Pick up your tools, put on your gloves and rainpants, the garden calls for your attentions. There, at least, you can have positive effect. There, at least, you know what to do. There, at least, the day's effort will make a difference.

It will not change what has happened, nothing can. The only control we have is in how we react to the events. Rage blinds instantly, but sorrow needs time, the sense of loss will gradually diminish to a level that allows life to go on.

This does not mean that gardening is retreat, or passive action. Positive, reassuring, and healing, garden work is the oldest human labor; it reopens connections that came with us when we were born. The primordial sense of intimacy with all life can be reaffirmed, and we can salve our wounds with this balm.

Gardens memorialize events of mind-searing sadness; they have always been the vehicles through which great national tragedies have been formally recognized. We have found that investing locations with symbolic meaning allows us to re-experience events without reopening the wounds. It is no accident that people are buried in gardens, or that trees are planted as memorials. These visual and tactile creations pierce the divisions we humans have created between ourselves and all the rest of the world. They serve the living, reminding us of all who have passed away, and encourage the spirit in the hope of all who are yet to come.

Shoulder to shoulder with our sorrow, we labor. It does not vanish, but becomes a familiar companion. It is not forgotten, we become accustomed to its presence. We do not seek to banish it; sorrow and loss are integrated into our lives as bone and blood, we learn to experience them intimately, as we live.

People know the healing powers of the landscape; earliest writings speak of seeking solace in the wilderness, and of finding reconciliation with crippling emotional conflicts in the unoccupied spaces. The development of gardens in the populated places has come to represent those same forces and energies. The strength of the wild world shows in the tiniest spaces, and we, as part of the living network find ourselves reanimated by our contacts with that world.

It is not for esthetic pleasure alone that we garden, we sense our relationship with the universal as we participate in the processes of the living. Planting and nurturing are medicine for the soul. Physical contact with other lives, fingers in the soil and hands on the branches, means so much to injured people that healing gardens are now integrated into most hospital facilities.

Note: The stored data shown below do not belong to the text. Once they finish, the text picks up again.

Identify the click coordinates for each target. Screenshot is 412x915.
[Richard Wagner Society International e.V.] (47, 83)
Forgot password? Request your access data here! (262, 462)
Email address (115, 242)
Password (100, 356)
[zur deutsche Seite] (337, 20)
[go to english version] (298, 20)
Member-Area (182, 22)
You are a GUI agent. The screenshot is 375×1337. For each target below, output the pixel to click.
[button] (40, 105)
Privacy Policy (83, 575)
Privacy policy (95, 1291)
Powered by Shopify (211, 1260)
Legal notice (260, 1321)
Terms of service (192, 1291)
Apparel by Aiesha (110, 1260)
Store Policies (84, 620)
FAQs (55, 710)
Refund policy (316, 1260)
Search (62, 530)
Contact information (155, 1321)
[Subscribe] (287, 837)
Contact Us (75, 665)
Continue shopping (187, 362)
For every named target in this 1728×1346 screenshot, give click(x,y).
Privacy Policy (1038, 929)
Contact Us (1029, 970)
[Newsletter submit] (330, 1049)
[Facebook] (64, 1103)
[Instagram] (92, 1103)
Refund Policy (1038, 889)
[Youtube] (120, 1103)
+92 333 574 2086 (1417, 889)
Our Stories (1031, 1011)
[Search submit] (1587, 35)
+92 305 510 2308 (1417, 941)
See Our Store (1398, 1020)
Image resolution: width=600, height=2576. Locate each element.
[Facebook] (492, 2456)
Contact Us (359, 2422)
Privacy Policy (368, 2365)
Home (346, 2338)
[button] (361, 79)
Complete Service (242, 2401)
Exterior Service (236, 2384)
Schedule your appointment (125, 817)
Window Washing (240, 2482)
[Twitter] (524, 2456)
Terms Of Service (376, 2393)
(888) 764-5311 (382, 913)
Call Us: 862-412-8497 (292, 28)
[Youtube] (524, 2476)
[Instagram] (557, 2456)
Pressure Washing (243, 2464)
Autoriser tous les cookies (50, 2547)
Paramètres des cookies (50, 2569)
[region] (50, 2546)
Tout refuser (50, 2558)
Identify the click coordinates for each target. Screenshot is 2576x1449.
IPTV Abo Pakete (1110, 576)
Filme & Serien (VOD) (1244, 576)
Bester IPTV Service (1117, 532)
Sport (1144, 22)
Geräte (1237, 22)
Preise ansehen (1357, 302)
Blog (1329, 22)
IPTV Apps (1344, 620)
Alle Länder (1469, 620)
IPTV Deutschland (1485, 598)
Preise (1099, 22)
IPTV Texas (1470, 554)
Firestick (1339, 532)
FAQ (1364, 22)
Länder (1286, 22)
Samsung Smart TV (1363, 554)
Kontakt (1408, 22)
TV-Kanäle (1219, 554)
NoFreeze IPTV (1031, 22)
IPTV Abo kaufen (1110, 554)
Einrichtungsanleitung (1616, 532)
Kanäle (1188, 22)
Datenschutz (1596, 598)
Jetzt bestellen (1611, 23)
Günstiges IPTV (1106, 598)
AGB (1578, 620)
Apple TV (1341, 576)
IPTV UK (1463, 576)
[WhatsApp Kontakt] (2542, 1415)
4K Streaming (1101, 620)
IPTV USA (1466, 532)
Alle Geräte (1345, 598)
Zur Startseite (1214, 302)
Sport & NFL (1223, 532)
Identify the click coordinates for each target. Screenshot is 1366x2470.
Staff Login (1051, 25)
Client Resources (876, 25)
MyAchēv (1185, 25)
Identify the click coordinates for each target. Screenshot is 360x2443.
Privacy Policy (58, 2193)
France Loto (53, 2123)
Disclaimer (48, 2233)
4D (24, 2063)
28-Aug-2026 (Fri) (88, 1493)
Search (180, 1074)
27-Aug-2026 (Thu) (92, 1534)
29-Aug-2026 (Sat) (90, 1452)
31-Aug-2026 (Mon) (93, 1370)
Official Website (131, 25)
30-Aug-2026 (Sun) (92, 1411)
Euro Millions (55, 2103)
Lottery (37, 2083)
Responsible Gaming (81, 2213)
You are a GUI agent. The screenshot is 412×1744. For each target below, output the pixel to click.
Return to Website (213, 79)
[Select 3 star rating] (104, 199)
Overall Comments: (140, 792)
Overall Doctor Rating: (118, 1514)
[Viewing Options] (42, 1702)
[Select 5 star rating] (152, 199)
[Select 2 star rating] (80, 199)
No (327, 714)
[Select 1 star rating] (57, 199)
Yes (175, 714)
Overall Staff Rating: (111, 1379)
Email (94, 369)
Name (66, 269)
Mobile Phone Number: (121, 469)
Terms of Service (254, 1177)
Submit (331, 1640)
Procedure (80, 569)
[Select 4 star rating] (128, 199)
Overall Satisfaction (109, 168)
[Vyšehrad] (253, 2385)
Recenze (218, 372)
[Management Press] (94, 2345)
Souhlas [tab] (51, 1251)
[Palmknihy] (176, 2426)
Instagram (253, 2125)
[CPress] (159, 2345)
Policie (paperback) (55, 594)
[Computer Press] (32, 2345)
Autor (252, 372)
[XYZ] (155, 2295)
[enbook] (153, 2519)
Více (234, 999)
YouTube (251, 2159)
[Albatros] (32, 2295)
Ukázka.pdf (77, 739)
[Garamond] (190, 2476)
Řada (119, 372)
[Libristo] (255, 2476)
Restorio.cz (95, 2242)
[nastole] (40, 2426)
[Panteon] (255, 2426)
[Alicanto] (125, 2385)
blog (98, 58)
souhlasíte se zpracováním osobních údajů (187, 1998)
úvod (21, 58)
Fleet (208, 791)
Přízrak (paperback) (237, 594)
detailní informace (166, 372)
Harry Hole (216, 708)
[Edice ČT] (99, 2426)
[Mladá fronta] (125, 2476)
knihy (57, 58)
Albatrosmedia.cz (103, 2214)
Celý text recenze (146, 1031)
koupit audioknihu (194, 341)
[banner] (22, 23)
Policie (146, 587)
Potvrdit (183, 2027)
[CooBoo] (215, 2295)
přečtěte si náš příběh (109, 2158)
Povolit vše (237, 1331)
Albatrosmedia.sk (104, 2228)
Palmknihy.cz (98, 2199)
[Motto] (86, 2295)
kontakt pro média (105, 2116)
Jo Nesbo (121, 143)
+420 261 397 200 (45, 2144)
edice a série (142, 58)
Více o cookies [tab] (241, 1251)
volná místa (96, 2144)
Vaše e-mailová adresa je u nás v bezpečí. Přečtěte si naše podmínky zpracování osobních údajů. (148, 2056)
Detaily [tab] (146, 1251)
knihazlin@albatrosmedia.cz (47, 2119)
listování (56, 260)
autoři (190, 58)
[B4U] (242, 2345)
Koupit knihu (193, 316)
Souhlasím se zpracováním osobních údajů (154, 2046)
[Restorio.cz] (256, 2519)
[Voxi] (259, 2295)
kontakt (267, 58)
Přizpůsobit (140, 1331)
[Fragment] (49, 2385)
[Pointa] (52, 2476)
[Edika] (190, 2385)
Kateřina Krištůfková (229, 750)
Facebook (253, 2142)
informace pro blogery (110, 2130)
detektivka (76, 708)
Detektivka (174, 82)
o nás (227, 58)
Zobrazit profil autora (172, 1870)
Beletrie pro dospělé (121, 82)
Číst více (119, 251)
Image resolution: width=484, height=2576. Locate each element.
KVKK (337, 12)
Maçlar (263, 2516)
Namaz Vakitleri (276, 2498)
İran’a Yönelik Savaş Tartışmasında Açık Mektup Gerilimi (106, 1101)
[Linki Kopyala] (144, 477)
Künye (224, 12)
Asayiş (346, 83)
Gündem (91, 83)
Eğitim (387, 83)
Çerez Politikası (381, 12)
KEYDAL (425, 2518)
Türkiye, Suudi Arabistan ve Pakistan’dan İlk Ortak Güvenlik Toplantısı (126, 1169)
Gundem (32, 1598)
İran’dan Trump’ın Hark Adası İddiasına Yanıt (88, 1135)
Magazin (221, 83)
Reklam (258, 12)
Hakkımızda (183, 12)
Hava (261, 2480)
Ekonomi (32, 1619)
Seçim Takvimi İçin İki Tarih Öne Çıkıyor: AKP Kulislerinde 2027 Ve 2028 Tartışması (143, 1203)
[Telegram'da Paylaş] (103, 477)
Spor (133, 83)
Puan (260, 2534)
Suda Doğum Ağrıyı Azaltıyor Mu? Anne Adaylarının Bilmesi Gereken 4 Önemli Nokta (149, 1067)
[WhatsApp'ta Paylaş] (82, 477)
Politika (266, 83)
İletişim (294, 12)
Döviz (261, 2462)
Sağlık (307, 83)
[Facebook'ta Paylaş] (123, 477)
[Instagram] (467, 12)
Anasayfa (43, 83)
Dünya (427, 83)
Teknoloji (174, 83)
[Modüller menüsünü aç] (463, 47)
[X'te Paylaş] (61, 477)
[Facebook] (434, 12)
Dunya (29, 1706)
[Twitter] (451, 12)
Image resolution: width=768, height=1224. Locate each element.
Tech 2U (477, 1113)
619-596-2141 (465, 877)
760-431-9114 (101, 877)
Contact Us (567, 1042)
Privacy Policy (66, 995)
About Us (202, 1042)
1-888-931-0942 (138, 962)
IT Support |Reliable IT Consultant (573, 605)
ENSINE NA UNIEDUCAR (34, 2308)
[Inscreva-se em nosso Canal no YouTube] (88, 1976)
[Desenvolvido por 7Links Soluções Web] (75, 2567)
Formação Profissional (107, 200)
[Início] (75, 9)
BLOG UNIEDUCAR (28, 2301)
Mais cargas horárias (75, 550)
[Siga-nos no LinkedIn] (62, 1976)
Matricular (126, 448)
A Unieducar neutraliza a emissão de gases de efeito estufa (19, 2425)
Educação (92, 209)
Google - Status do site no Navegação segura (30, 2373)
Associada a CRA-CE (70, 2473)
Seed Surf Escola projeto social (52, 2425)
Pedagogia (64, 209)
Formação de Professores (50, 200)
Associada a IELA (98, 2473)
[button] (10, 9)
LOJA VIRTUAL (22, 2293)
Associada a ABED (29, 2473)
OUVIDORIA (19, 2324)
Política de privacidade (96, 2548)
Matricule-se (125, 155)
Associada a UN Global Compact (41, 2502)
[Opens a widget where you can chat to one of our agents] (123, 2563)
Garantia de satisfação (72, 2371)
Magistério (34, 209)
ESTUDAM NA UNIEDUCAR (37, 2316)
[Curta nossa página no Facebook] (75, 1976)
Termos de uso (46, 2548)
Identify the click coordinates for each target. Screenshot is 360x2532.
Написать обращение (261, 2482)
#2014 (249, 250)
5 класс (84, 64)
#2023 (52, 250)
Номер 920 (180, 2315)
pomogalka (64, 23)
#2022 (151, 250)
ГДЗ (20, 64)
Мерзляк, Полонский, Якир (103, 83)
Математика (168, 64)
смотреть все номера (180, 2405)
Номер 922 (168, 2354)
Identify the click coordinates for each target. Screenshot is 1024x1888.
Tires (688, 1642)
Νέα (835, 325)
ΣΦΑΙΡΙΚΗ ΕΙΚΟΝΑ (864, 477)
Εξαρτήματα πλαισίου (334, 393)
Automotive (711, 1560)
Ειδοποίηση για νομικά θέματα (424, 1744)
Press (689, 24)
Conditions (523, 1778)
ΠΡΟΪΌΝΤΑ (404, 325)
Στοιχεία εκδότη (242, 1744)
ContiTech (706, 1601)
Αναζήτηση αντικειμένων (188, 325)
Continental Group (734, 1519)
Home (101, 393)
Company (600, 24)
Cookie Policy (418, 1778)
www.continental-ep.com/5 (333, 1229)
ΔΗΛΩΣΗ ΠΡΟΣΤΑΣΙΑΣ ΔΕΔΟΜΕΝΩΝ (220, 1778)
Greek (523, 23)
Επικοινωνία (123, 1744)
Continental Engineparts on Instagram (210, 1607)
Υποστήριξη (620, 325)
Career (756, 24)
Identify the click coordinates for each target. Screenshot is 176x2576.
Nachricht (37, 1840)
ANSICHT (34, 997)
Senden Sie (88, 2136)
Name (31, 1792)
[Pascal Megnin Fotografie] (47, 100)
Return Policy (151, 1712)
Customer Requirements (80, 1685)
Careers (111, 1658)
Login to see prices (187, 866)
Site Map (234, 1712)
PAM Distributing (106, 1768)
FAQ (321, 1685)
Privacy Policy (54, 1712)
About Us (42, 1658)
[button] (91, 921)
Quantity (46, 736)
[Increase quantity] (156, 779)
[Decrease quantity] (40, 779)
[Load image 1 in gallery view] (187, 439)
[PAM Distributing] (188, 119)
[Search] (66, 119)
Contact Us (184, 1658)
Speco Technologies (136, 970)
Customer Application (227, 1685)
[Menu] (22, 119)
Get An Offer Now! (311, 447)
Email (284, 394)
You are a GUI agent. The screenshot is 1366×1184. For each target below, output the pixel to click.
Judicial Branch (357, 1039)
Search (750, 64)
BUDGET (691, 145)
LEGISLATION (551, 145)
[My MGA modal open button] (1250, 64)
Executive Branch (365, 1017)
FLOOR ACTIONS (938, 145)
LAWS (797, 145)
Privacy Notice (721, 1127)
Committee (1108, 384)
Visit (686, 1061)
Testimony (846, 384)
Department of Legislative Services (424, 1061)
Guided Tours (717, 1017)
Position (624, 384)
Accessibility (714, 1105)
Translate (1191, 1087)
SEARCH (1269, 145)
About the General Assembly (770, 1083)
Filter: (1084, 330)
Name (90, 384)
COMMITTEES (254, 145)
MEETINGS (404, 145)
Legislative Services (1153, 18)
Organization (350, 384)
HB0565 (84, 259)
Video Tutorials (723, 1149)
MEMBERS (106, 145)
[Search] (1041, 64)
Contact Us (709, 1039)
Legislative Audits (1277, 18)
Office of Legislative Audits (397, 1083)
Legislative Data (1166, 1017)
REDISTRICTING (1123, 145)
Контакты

Wellness is not just the absence of symptoms, the millions of deeply injured people restlessly returning to their jobs and places who are searching for some method of clearing their way, may find some comfort in planting a garden. Medicine comes in all types of packaging, and most are derived from plants. It may very well be that the living ones and our relationship to them can be one of the strongest therapies available.

We turn in times of troubles to the arts; to music and drama for insights, to painting and sculpture for concentration, and to dance for release. Song and symphony are integrated into most ceremonial acts of remembrance, they call for participation, and they open the wells of suppressed emotion. But for a real long-term affirmation of faith, or of the unforgettable, there is nothing like a garden.

Days, weeks, months and years later we walk the paths of remembrance, see the trees and flowers we planted in the depths of grief, and remember those lost. That grief is planted with the garden. We will always remember.